Vegetarian supplements give the body with all the nutrients it
requirements and cannot get through diet. If you follow a vegetarian or vegan diet you
are paying attention in knowing them for your health care. And avoid nutritional
deficits It is necessary for a healthy body, with the aim
of not having functional problems and enjoying a better superiority of life.
·
These are the 6 best food supplements for
vegetarians
o 2. Omega-3 and Omega-6 essential fatty
acids
o 5. Zinc
o 6. Calcium supplements for vegetarians
These are the 6 best food supplements for
vegetarians
1. Vitamin B12
at present the recommendations of doctors and nutritionists
regarding the vegan and vegetarian diet is the require for a nutritional
supplementation of vitamin B12 .
This vitamin is found mostly in
products of animal origin. And in practice it is impossible by following a
vegetarian diet to meet the body’s requirements for this vitamin. In fact, not
many people who follow a conservative omnivorous diet are able to meet these
requirements. For this reason, food supplements for vegetarians with vitamin
B12 or that include this, are compulsory for those who follow a diet of this
type.
2. Omega-3 and Omega-6 essential fatty acids
The key sources of Omega-3
essential fatty acids and Omega-6 they
are blue fish. Although they are also present in a few nuts, they do so in a lesser
quantity. Therefore, these types of necessary fatty acids are among the
recommended food supplements for vegetarians. particularly in the stages of
life when the require for these amino
acids by the body it is older, as occur in pregnancy or
during the development stage of children.
3. Iron and Vitamin C
Although there are vegetables such as legumes wealthy in iron,
this is hard for the body to assimilate. Is about a type of iron called
non-heme , and that it is very difficult for the human
body to absorb. To facilitate its absorption, an key Vitamin C contribution .
Therefore, among the mainly recommended food supplements for vegetarians are
those multivitamin complexes or food supplements that merge vitamin with iron.

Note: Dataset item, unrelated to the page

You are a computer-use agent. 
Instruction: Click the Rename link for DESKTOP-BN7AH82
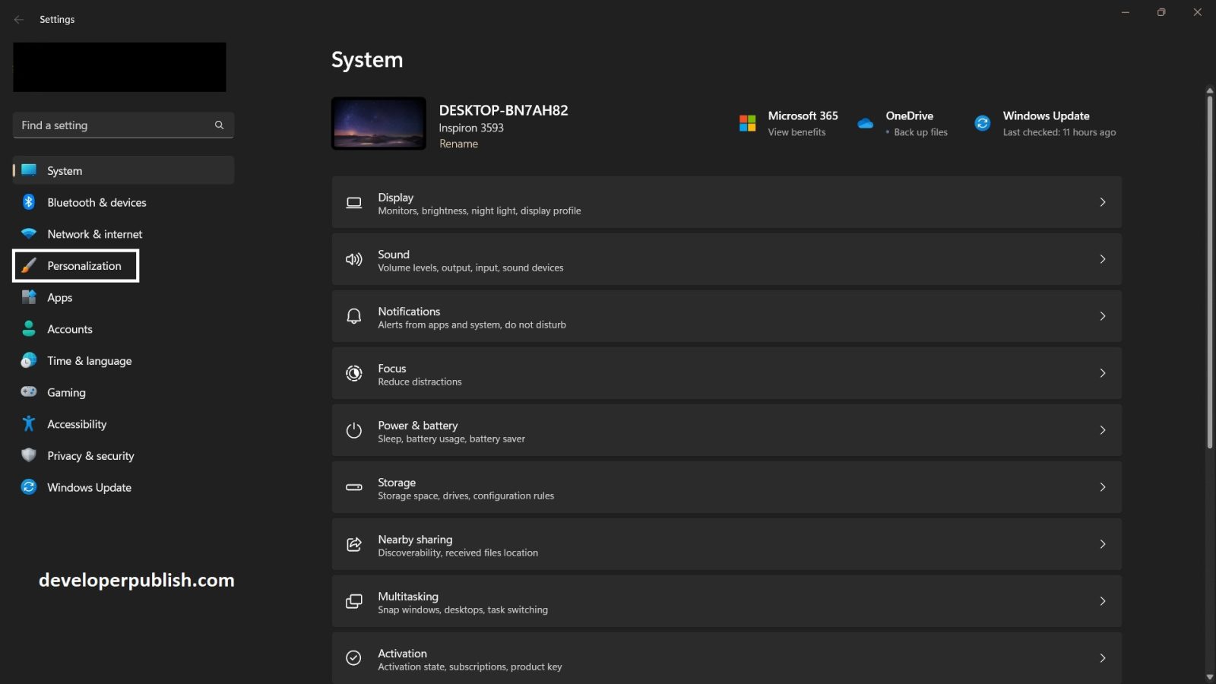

This is even more important in young women since menstruation favours the loss of iron, and not only in this case
but in those people who already suffer from iron lack anemia.
However, a healthy person
without anemia problems who follows a vegetarian diet with a important intake
of non-heme iron may have sufficient with a supplementation of vitamin C to take
in it.
4. Vitamin D
Another of the mainly recommended supplements for vegans is
vitamin D. Actually 90%
of the vitamin D the body receives comes from the sun .
But in the months of bad weather, such as winter in which the hours of daylight
reduce, as is currently the case due to the plague that we suffer in which we
have to stay at home, it is complicated to take benefit of the hours of
sunshine. Other people, who because of their way of life cannot sunbathe, food
supplements can be of huge help.
Foods rich in vitamin D are not suitable for a vegan diet .
Thus, food supplements for vegetarians with vitamin D are the best choice to
provide the body with the amount it wants for its proper performance.
5. Zinc
Zinc is a trace
element essential for proper growth or development of the
immune system. Although present in plant foods, we find the handicap that these
foods also contain phytate .
Phytate has the aptitude to slow down the absorption of zinc, so it does not
allow the body to receive and incorporate that contribution. For this reason,
food supplements with zinc come to improve the deficit of this trace ingredient
in vegetarians.
6. Calcium supplements for vegetarians
Another of the most essential supplements for vegetarians are
calcium. And it is that this is found in plant foods in a very small amount for
what the body requirements. Calcium is essential for some strong bones and teeth .
For this motive, calcium needs are great throughout life, from the infant and
youth stage of growth to old age. Even more in the woman so that she has a good Bone density from
youth, what will assist you avoid
problems of osteoporosis after menopause,.
A nutritious diet should provide you with all the minerals and
vitamins required by your body. However, most of us cannot get the recommended
amount of nutrition from food. We may have a poor appetite or may not absorb
nutrients from our diet. Modern farming techniques have depleted the soil of
essential nutrients. Exercise increases the need for nutrients.